CG: [Moro] é uma versão piorada da matriz [Bolsonaro]. Bolsonaro, na sua estupidez, tem alguma coerência. É um grande genocida, que nunca negou que era. Um apologista da ditadura, que nunca negou que era. O Moro é muito pior, é um juiz político. Não existe coisa mais grave, sob o ponto de vista da degeneração moral do ser humano... É só ler Montesquieu, quando se criou a tripartição dos poderes, lá no "O espírito das leis", em que basicamente a razão de ser que ele advogava é que o poder corrompe. E que o poder total corrompe totalmente. E, por isso, deveriam os poderes ser diferentes. Um juiz condena um político e depois vai ser ministro de um político que foi beneficiado por essa condenação, recebendo uma promessa de vantagem indevida, leia-se corrupção passiva, de um cargo de ministro vitalício do Supremo Tribunal Federal (STF). Depois, um juiz que destrói uma empresa, uma grande corporação da construção pesada, vai ganhar dinheiro sendo sócio da empresa que está administrando essa massa falida, cuja sede, sendo em Nova York, ele se localiza em Washington... Percebe? Aí tem...

S: O senhor acredita que tanto a candidatura de Moro quanto a de Deltan Dallagnol confirmam que havia um projeto político de poder por trás da Lava Jato?

CG: Se isso não confirmar, o que é que faltaria confirmar? Mas nós já tínhamos várias indicações dessa fraude que o Moro conduziu. E, veja, para quem não gosta do Lula ou para quem como eu sabe que a corrupção foi orgânica e centralmente dirigida pelo Lula nos governos dele e da Dilma, tem que pensar por que é que o Sergio Moro deixou esse processo tão malfeito. Não estou dizendo isso agora. Em 2015, eu já dizia que o que Moro estava fazendo era semear nulidade, preparar a impunidade desses ladrões todos etc. Porque qualquer profissional do direito minimamente ilustrado sabia que o Moro não estava fazendo justiça, está fazendo política.

S: Aliados seus pedetistas, como Carlos Lupi e Túlio Gadêlha, teriam sugerido ao senhor concentrar ataques apenas a Bolsonaro e poupar o Lula. Por que o senhor não aceitou essa sugestão?

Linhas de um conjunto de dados
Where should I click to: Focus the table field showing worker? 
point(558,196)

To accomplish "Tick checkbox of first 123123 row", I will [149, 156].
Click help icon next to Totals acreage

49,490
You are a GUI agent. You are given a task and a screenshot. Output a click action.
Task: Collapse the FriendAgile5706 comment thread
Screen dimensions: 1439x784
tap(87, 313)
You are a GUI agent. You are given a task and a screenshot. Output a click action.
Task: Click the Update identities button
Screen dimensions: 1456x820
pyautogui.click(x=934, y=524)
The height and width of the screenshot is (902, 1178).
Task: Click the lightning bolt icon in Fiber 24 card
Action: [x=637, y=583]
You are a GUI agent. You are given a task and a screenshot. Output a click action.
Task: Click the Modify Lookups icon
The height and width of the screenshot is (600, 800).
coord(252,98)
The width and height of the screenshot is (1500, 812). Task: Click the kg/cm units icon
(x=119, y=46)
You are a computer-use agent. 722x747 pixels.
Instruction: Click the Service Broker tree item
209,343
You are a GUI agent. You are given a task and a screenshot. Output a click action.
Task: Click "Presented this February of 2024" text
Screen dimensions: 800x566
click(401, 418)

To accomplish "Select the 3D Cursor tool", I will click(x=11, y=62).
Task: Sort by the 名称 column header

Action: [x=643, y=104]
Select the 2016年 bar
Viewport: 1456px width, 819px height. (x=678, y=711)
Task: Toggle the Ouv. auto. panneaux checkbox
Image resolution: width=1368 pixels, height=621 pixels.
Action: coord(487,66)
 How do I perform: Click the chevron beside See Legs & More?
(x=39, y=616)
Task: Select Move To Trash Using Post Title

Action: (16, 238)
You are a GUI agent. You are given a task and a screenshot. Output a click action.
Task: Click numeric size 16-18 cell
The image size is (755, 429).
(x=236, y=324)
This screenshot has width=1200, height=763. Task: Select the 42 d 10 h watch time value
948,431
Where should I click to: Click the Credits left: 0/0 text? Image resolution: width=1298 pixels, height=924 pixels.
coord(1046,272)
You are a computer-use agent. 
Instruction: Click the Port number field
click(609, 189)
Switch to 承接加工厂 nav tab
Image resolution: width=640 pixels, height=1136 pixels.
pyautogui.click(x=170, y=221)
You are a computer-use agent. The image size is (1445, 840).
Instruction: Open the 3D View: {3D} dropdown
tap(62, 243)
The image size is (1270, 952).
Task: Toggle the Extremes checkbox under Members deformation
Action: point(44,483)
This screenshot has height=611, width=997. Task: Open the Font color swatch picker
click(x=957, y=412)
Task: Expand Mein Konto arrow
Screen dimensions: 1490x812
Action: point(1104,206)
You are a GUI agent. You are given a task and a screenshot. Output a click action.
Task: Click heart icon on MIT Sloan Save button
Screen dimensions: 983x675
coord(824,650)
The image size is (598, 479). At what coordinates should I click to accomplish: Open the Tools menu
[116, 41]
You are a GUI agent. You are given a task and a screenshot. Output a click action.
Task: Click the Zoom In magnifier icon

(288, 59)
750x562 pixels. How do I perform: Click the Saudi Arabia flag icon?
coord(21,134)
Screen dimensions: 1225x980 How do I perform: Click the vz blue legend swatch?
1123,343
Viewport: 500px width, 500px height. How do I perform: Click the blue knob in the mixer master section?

[FAÇA ISTO]
Retome o trecho da entrevista sobre Moro e a Lava Jato, dando continuidade a partir da última frase apresentada. Os registros constituem um material à parte, independente do trecho.

[RESPOSTA]
CG: Isso é o poder que o "Painel" [coluna] da Folha [de S. Paulo] tem na sua cabeça. É uma coisa importante. Não aconteceu isso. O Lupi nunca falou. O Túlio falou porque já está com o Lula há muito tempo. O Túlio, na eleição municipal do Recife, ficou contra o PDT, que tinha vice da outra chapa, para ficar com o PT. Essa pesquisa você não fez? Aí, onde é que estão o Lupi e o Túlio? Na notinha da Folha de S. Paulo de ontem ou anteontem. Não é culpa sua. Desculpa, como é que a gente se informa senão assim?

S: Na verdade, é mais antiga. Mas o senhor sente incômodo com essas notinhas que saem na imprensa, como a do "Painel", em que pedetistas tentam fritá-lo em off?

CG: Não sinto porque não leio.

S: Mas o senhor sabia...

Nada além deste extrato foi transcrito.